__Exercise prompt__
Please return, word for word, the part of the material that opens with the line containing "Click the agent" and runs to the end of the material, with the pictures left out.
--- START OF Materials provided ---
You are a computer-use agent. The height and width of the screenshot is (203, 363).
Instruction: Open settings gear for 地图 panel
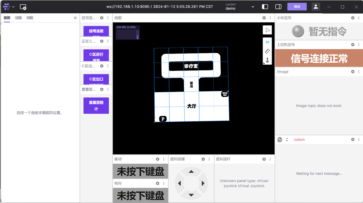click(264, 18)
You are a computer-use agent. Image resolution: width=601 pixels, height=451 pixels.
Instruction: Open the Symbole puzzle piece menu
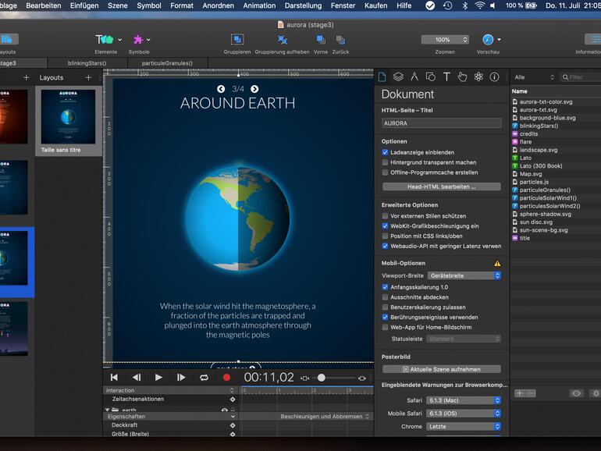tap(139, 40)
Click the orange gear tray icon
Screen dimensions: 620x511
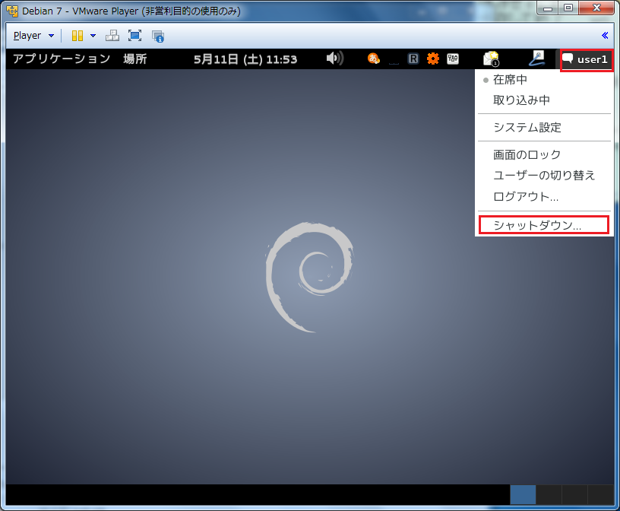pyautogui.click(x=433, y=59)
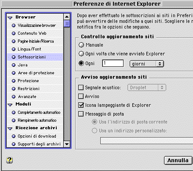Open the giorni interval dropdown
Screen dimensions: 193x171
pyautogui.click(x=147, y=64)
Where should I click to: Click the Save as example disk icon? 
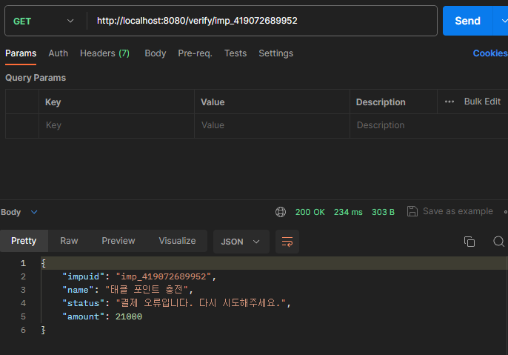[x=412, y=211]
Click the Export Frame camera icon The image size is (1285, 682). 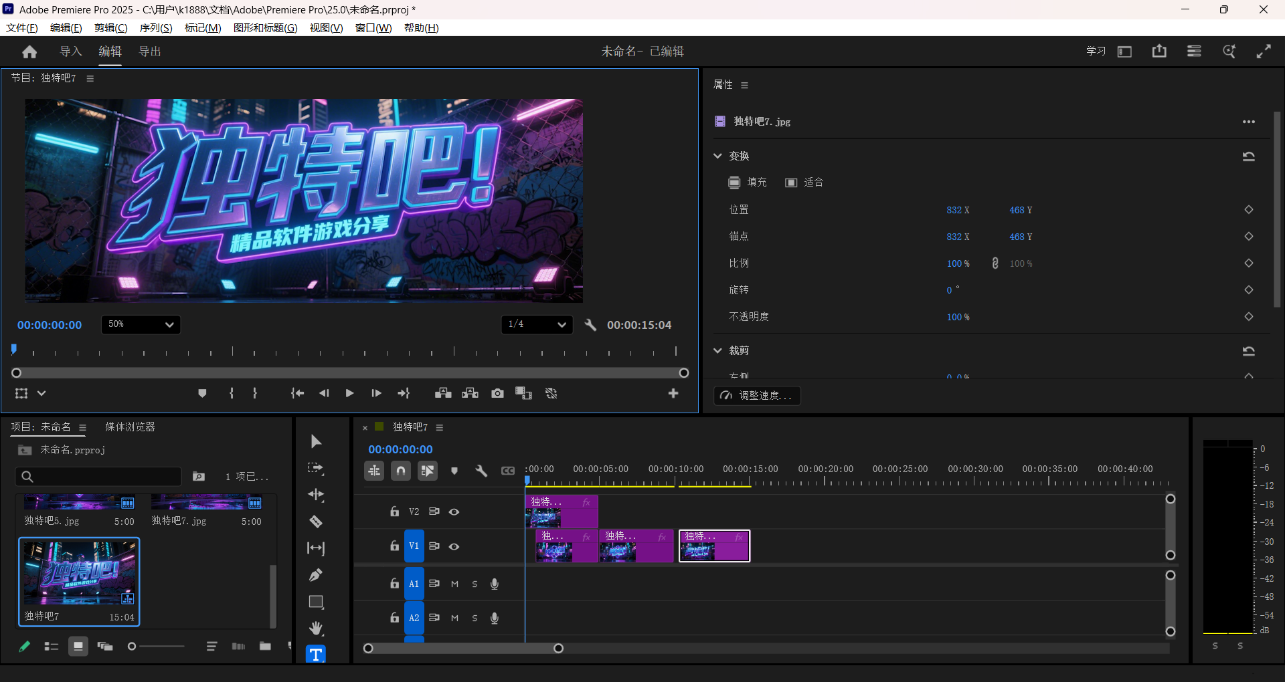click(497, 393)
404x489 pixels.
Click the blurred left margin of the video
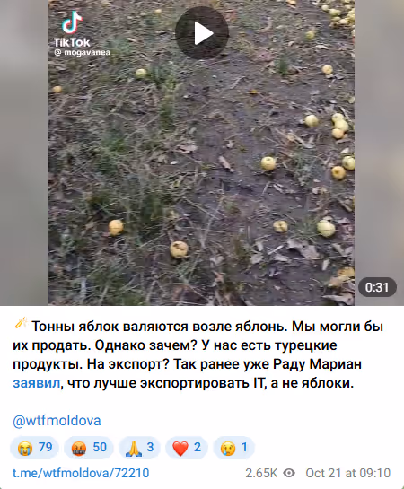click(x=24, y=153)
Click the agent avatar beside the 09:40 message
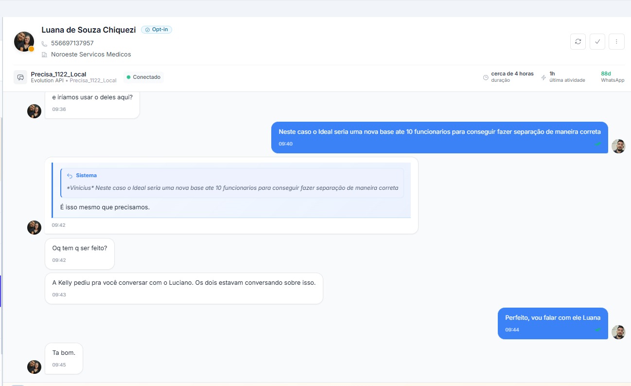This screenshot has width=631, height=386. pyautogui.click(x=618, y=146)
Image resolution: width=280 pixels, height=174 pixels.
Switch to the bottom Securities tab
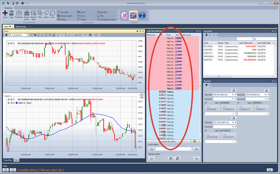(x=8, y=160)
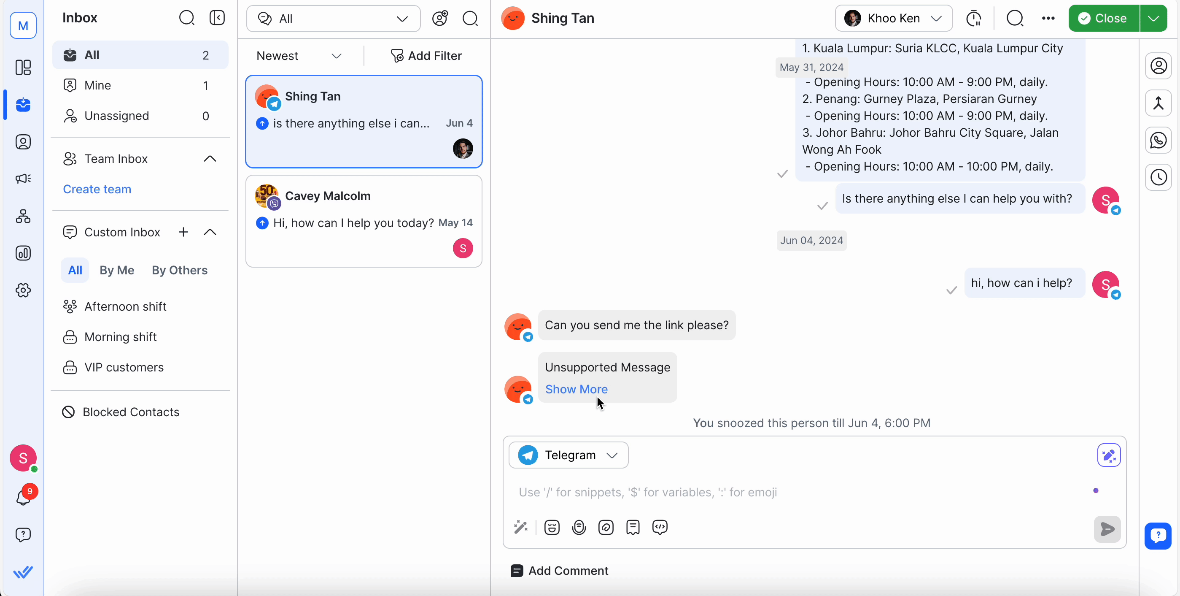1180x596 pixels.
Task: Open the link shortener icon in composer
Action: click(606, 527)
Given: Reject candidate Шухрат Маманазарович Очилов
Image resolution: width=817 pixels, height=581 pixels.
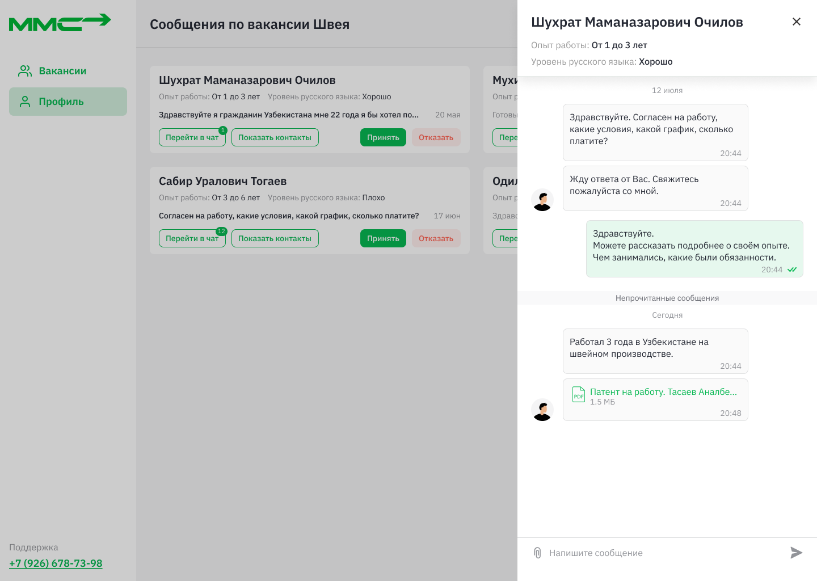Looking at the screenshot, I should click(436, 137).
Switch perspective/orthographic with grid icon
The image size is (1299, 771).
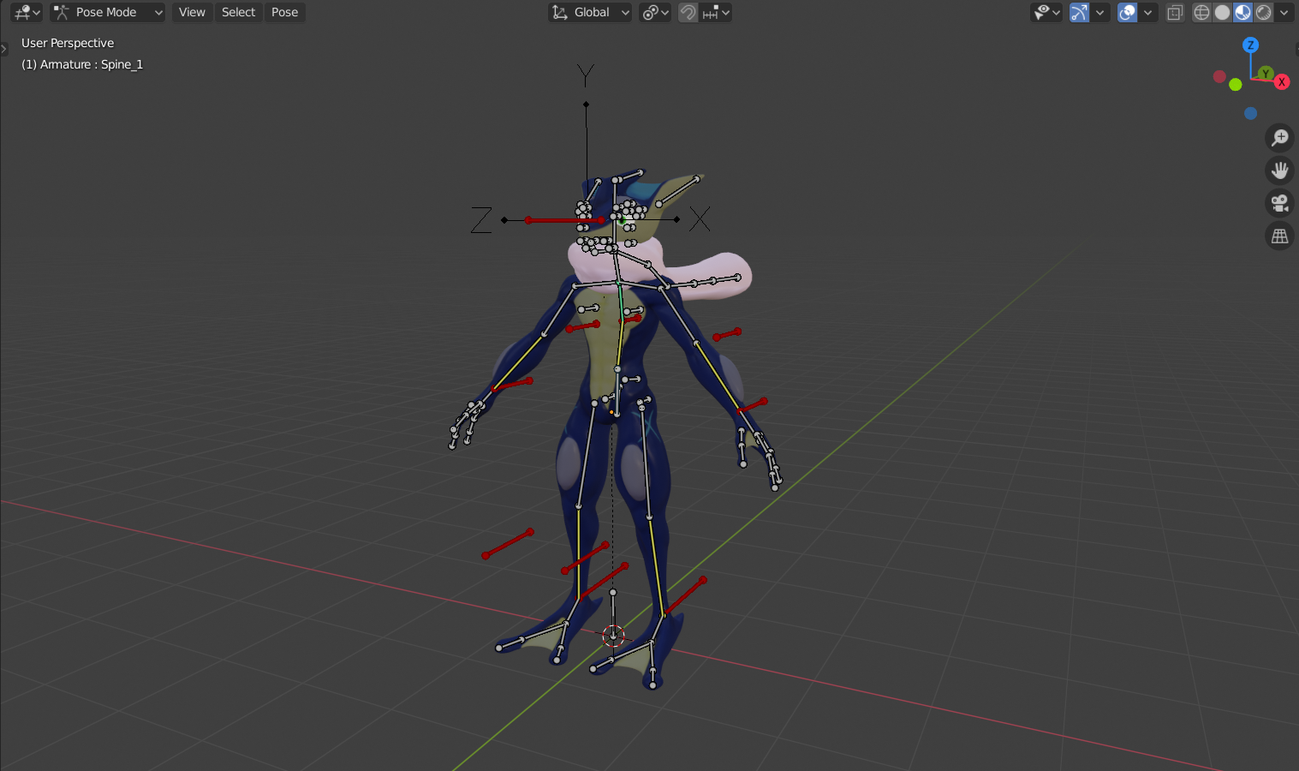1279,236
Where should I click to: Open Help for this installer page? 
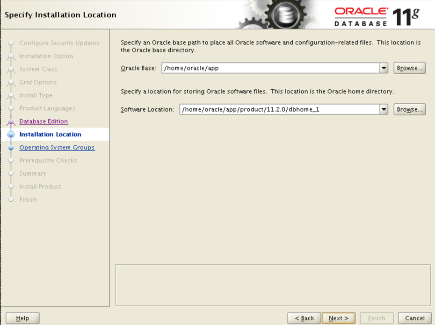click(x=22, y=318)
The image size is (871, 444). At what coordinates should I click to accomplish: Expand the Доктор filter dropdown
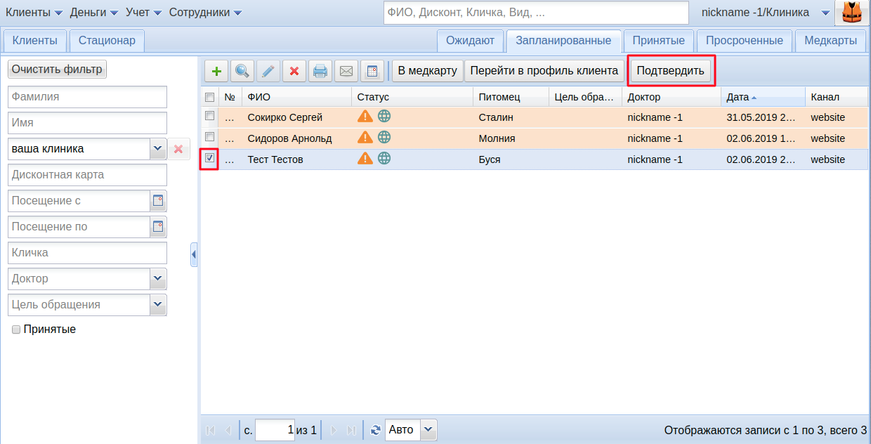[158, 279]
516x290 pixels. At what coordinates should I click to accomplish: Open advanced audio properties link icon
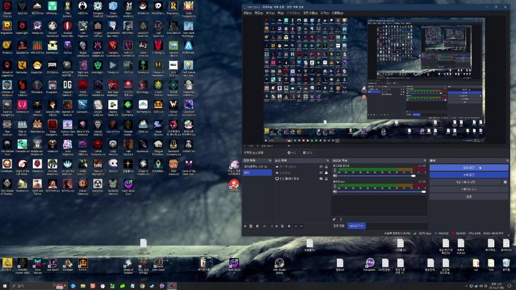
--- END OF Materials provided ---
__Answer in full__
Click the agent avatar beside the 09:40 message
This screenshot has width=631, height=386. pyautogui.click(x=618, y=146)
Image resolution: width=280 pixels, height=174 pixels.
Switch to the bottom Securities tab
(x=8, y=160)
1180x596 pixels.
Task: Open the link shortener icon in composer
Action: click(606, 527)
Given: Reject candidate Шухрат Маманазарович Очилов
Image resolution: width=817 pixels, height=581 pixels.
Looking at the screenshot, I should click(436, 137).
Switch perspective/orthographic with grid icon
The image size is (1299, 771).
1279,236
Where should I click to: Open Help for this installer page? 
click(x=22, y=318)
The image size is (871, 444). At what coordinates should I click to accomplish: Expand the Доктор filter dropdown
[158, 279]
516x290 pixels. At what coordinates should I click to accomplish: Open advanced audio properties link icon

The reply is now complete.